Camille et moi on est reçus comme des rois à la réception. Et on découvre qu’on a une chambre de cinq pour nous deux. Une chambre avec des lits ! Des matelas. Des couvertures ! Et de quoi se laver demain.

Parce que qu’est-ce qui nous attend demain ? Où on sera ?

On sait pas.

Et on s’en cogne.

L’essentiel, c’est pas la destination, l’essentiel c’est la route !

 

l'auberge Wolna Chata au petit matin

l’auberge Wolna Chata au petit matin

Comme des Chiens errants au milieu de nulle part

Share Button

On the Road, which I keep thinking about : [is] about two guys hitch-hiking to California in search of something they don’t really find, and losing themselves on the road, and coming all the way back hopefull of something else.
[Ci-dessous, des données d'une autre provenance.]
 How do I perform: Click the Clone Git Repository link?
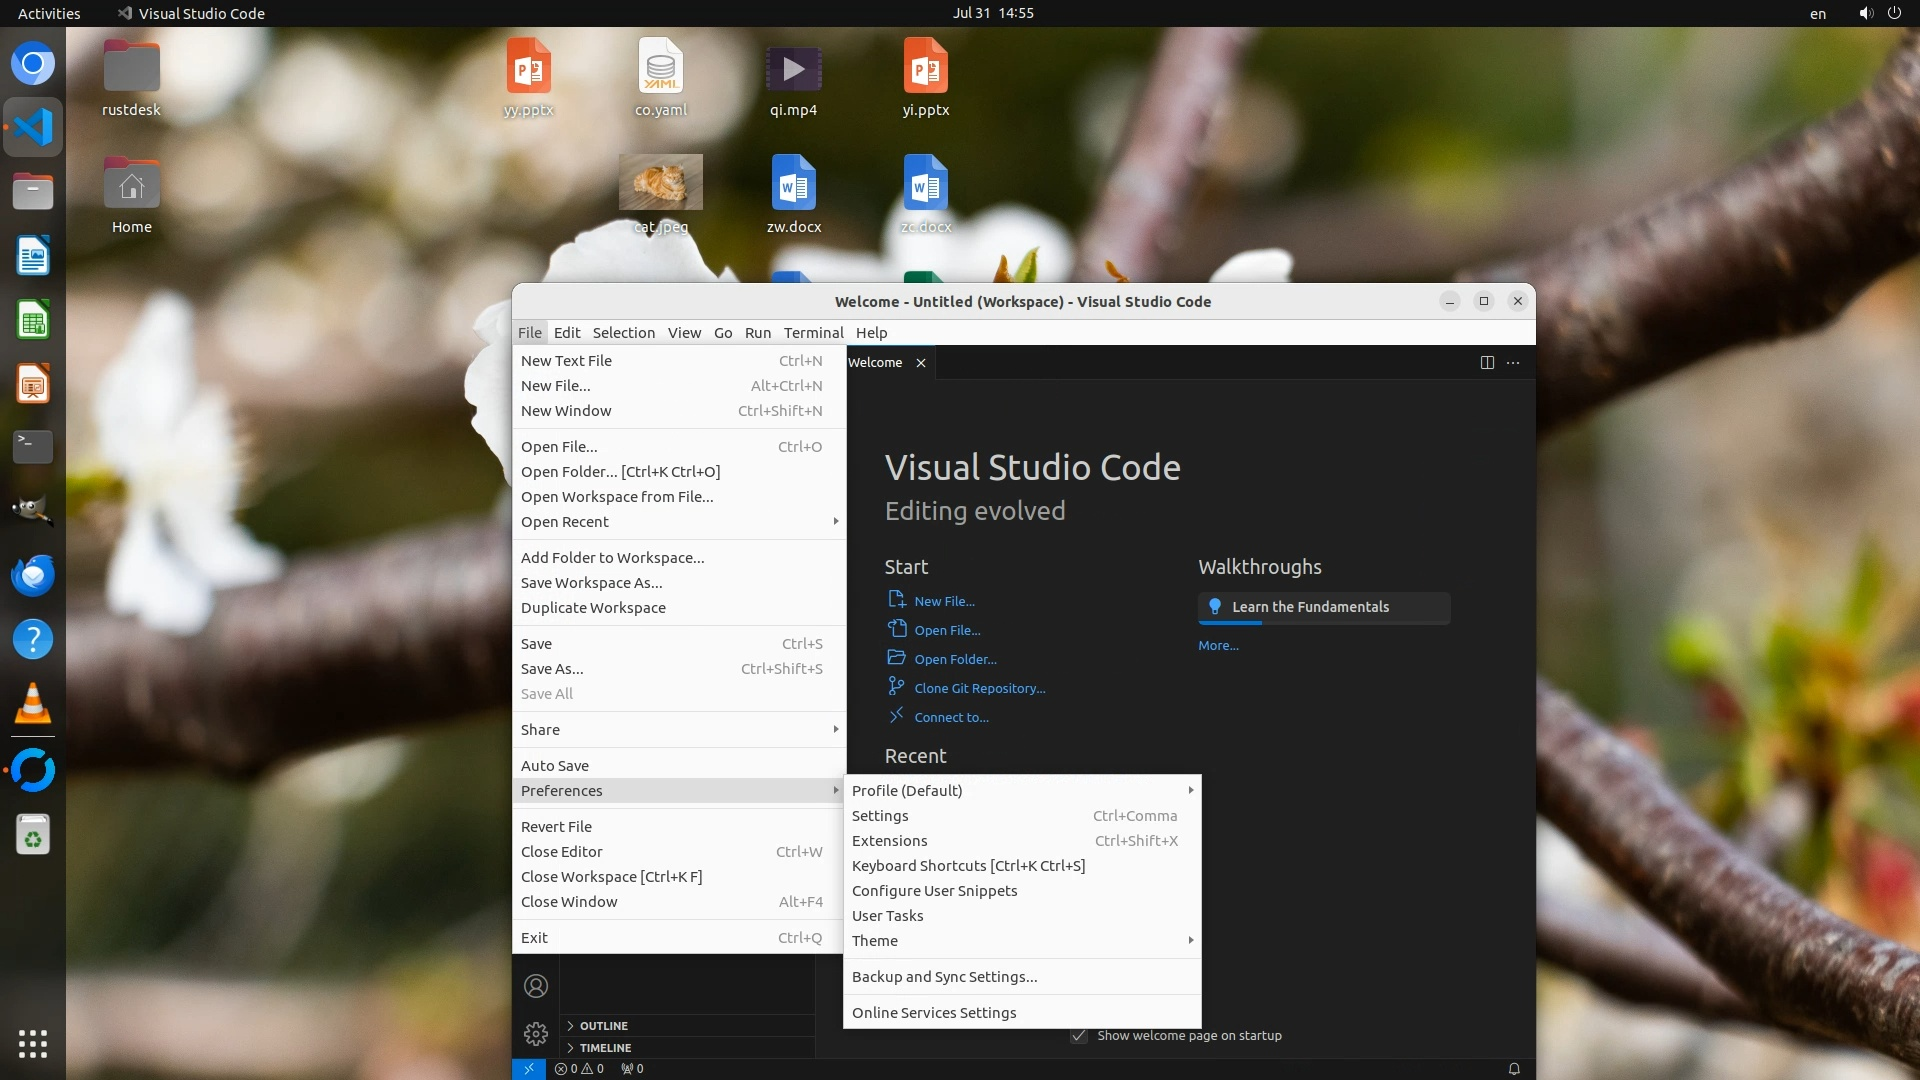point(979,688)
– Jack Kerouac, journal, 23/08/1948, première mention de « Sur la Route »

Lille-Berlin : à vol d’oiseau 900 Km – 37 heures, 15 chauffeurs (!)

Berlin-Poznań : 300 Km – 4 heures, 1 chauffeur

Poznan-Toruń : 200 Km – 7 heures, 2 chauffeurs

Toruń-… Presque 6 heures, 2 chauffeurs…

Teraz jest teraz.

Maintenant c’est maintenant.

C’était écrit sur la porte des chiottes d’un bar de Poznań.

Maintenant c’est maintenant. Ici c’est ici et voilà où on est…

Jeudi… Le 13 septembre 2012. Camille et moi on vient de se faire dropper là par un gars de Chełmno. Il nous a pris en lift le temps d’aller ramener sa fille du poney-club et de faire un tour de la ville – nous montrer la vraie ville des amoureux, là où aurait vécu le vrai Saint Valentin.

Teraz jest teraz et maintenant le plan c’est d’aller à Gdańsk.

Teraz jest teraz et maintenant on est sur le parking d’une sorte de restaurant Buffalo Grill au bord de la route. Le gars de Chełmno a voulait nous déposer au péage de l’Autostrada 1 qui mène droit à Gdańsk mais ça lui aurait fait un trop grand détour donc il a préféré nous laisser là.

19h45 – ça fait dix minutes qu’on attend sur le parking. Ciel vespéral, traînées orangées, le soleil est sur le point de se coucher. Il y a quelques voitures en stationnement. Sans doute des gens qui se ravitaillent avant de reprendre la route. Peut-être que parmi eux il y en a qui vont à Gdańsk? Croisons les doigts…

Un mec sort du resto. Il nous regarde, allume une clope et s’avance vers nous. On comprend qu’il nous propose de nous dropper à dix minutes de là sur la route 1. Si on le suit, do widzenia l’autoroute et la pensée agréable de rejoindre Gdańsk en une heure et demi. On hausse les épaules. Tant pis. On lui dit tak tak bardzo dobrze et on le suit jusqu’à sa caisse.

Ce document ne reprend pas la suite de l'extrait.